• [Problem] Each line from the one that contains "You are a computer-use agent. Image" through the end of the entries should be repeated exactly, with nothing added.

• [Information provided]
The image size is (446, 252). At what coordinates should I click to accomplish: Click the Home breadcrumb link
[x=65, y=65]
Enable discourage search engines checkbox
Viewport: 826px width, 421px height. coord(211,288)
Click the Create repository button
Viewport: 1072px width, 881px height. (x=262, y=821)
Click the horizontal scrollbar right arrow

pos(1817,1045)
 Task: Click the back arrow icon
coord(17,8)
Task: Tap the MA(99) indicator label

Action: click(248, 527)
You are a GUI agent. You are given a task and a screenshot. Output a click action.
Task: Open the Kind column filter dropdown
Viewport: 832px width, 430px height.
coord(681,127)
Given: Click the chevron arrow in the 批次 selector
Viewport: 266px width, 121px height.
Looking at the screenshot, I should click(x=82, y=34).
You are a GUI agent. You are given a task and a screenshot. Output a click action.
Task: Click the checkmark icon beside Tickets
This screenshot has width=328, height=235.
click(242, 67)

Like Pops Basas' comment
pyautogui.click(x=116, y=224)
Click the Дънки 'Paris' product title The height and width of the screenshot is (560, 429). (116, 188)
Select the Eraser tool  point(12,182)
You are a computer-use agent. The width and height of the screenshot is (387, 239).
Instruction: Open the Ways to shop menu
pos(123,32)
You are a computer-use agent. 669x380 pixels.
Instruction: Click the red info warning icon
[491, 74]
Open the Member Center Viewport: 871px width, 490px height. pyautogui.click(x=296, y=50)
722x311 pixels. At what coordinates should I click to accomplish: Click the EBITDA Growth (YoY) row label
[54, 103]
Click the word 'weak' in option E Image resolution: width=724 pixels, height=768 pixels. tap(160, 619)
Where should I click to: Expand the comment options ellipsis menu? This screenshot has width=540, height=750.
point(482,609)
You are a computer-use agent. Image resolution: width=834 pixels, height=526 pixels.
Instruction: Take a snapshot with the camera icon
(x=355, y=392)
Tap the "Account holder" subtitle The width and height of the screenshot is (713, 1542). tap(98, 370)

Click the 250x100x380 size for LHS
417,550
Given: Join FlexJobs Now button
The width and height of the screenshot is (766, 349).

• [Answer for the task]
You are a computer-use agent. Image resolution: width=834 pixels, height=526 pixels.
Instruction: Take a snapshot with the camera icon
(x=355, y=392)
Tap the "Account holder" subtitle The width and height of the screenshot is (713, 1542). tap(98, 370)

Click the 250x100x380 size for LHS
417,550
Given: Join FlexJobs Now button
The width and height of the screenshot is (766, 349).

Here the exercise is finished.